◆ **TRY IT**:
Only the lines from the one containing "You are a computer-use agent. The" to the end of the records belong in the copy. Reproduce them word for word and drop the pictures.
(RECORDED INFORMATION)
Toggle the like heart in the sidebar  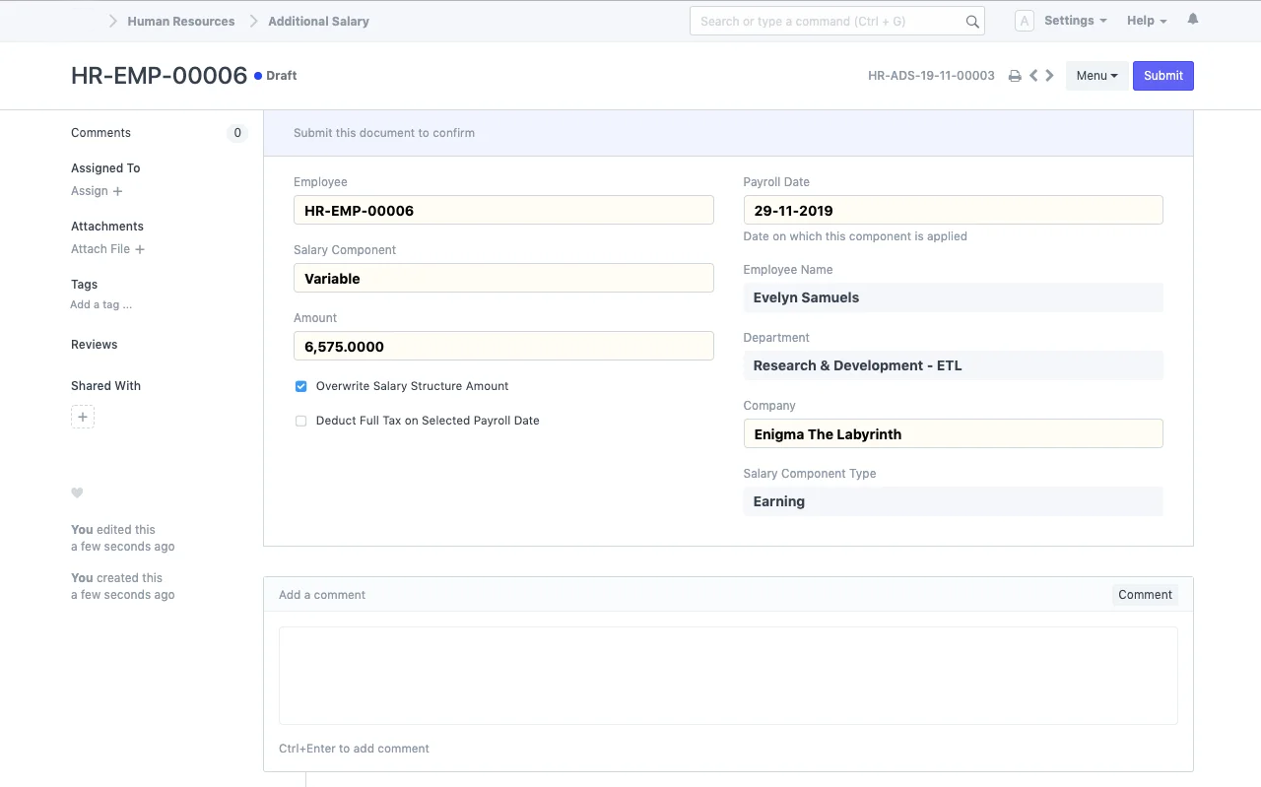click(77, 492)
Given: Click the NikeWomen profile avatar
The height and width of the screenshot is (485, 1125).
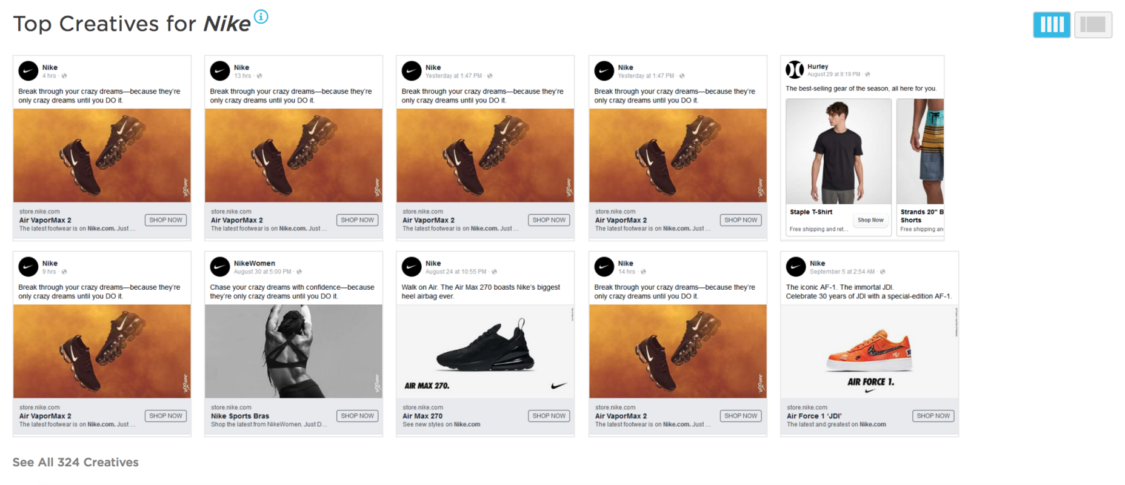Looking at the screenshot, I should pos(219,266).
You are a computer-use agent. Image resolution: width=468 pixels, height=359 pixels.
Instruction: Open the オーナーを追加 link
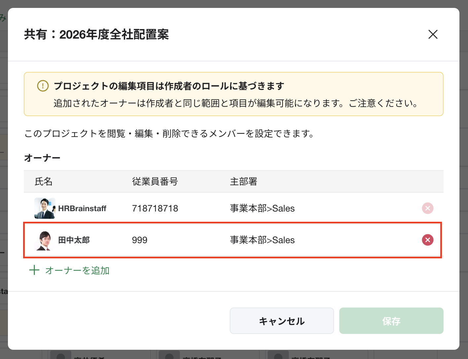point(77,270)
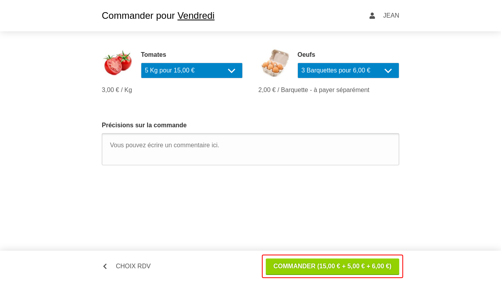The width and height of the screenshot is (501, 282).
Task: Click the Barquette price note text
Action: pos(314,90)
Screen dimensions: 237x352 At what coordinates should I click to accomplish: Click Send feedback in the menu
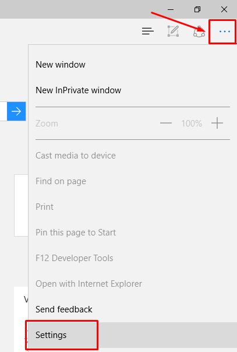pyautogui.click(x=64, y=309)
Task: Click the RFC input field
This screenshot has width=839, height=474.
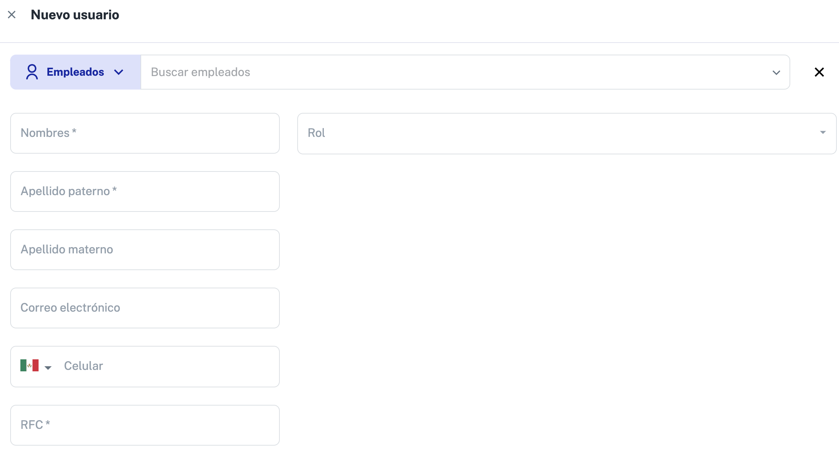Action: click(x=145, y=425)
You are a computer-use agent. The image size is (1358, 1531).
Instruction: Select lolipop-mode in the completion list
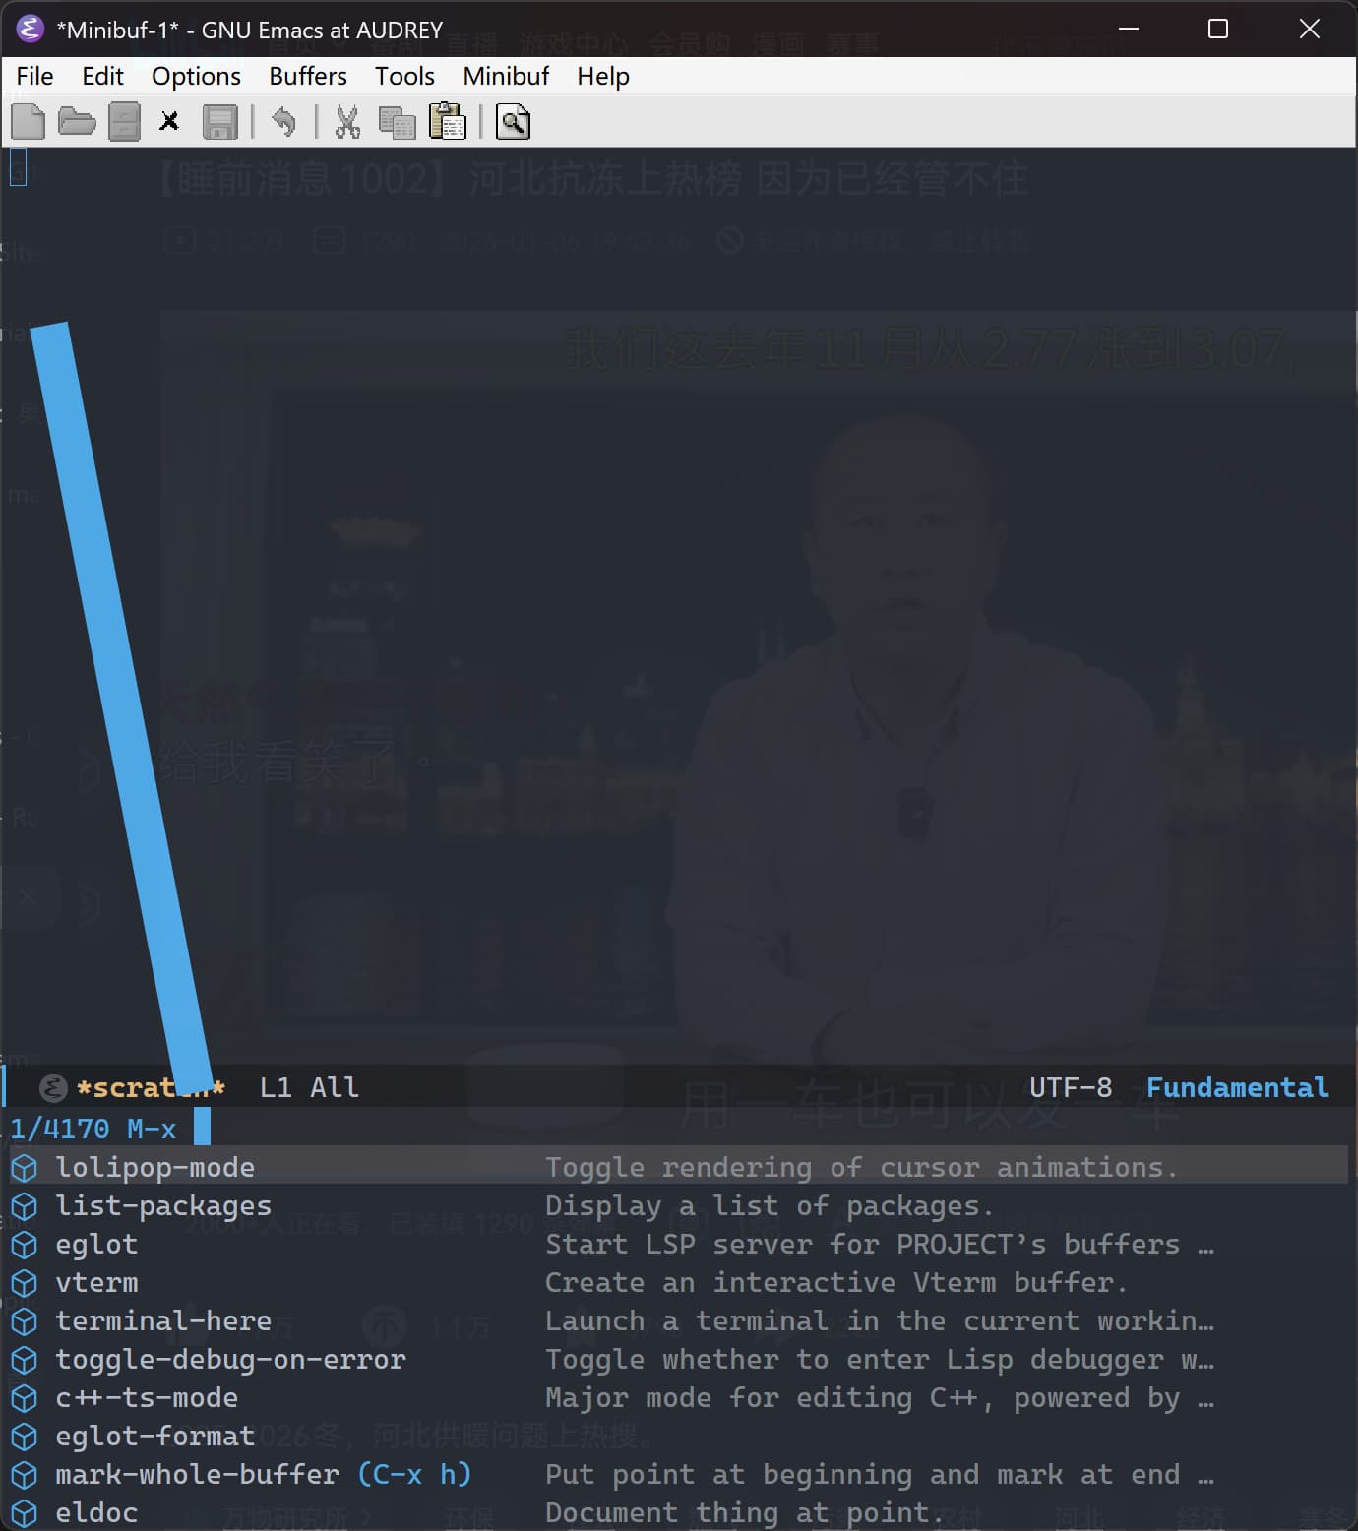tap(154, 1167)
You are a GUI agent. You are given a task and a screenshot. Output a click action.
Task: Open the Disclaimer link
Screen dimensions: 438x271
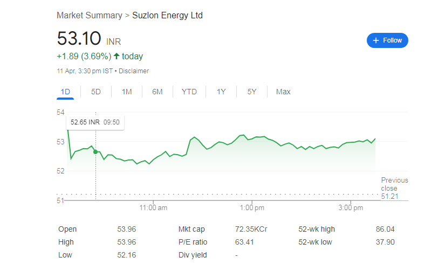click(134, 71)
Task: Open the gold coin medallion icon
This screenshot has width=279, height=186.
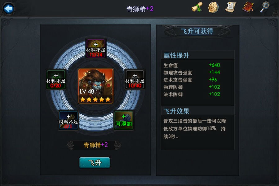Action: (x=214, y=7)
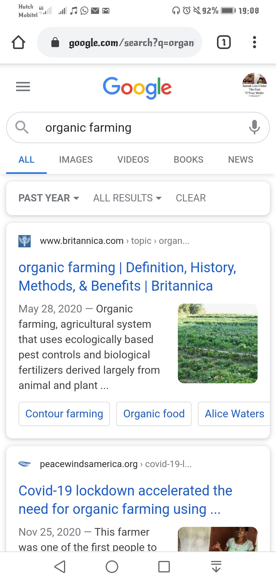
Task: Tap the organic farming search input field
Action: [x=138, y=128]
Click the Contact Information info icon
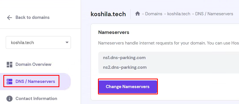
(End RECORDED INFORMATION)
◆ **OUTPUT BELOW**:
You are a computer-use agent. The image size is (1358, 1531).
Instruction: Select lolipop-mode in the completion list
tap(154, 1167)
You are a GUI agent. You are given a task and a screenshot. Output a click action.
Task: Open the Disclaimer link
Screen dimensions: 438x271
click(134, 71)
Task: Open the gold coin medallion icon
This screenshot has width=279, height=186.
Action: (x=214, y=7)
Task: Tap the organic farming search input field
Action: [x=138, y=128]
Click the Contact Information info icon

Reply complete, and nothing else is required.